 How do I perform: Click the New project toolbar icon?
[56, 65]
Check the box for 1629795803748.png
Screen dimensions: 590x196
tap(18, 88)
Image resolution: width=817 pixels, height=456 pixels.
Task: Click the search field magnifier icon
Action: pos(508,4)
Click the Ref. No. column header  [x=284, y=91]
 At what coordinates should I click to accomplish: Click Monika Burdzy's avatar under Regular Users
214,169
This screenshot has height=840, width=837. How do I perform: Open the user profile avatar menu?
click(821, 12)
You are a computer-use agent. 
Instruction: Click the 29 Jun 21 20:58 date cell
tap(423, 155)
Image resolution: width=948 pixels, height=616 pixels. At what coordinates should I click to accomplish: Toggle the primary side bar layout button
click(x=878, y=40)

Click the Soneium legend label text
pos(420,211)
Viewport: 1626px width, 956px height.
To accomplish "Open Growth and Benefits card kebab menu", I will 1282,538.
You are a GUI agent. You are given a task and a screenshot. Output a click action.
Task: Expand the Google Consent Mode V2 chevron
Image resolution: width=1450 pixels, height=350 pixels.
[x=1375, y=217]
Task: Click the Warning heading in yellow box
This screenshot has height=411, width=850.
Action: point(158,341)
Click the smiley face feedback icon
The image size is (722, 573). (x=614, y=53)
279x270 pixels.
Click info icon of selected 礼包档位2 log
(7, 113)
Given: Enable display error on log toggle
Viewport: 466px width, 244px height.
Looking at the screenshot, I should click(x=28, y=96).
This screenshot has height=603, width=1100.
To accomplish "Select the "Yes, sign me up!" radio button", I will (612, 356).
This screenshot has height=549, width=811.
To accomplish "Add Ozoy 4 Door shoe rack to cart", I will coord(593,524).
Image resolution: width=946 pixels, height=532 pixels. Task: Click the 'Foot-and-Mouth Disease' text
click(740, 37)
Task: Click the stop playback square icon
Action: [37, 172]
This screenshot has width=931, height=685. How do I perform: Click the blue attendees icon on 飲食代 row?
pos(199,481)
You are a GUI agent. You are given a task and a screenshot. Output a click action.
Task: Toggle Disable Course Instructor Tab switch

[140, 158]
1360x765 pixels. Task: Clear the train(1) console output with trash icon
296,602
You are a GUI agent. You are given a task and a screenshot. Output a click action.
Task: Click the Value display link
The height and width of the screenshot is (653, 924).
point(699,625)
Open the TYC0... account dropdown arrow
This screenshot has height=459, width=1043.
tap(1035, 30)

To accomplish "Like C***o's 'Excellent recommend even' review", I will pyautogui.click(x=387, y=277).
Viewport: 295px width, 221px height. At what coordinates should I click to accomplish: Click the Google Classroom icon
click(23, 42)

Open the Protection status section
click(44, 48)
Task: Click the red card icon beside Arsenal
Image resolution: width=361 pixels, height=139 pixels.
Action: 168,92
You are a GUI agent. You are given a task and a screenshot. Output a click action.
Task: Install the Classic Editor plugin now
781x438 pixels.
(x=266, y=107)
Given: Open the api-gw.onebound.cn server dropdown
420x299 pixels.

(What you should do) Copy the records from the start through the line containing "Click the Ref.", substituting "ribbon" for "toolbar" and keeping everything else unchanged.

(Answer to this problem)
 How do I perform: Click the New project ribbon icon?
[56, 65]
Check the box for 1629795803748.png
Screen dimensions: 590x196
tap(18, 88)
Image resolution: width=817 pixels, height=456 pixels.
Task: Click the search field magnifier icon
Action: pos(508,4)
Click the Ref. No. column header  [x=284, y=91]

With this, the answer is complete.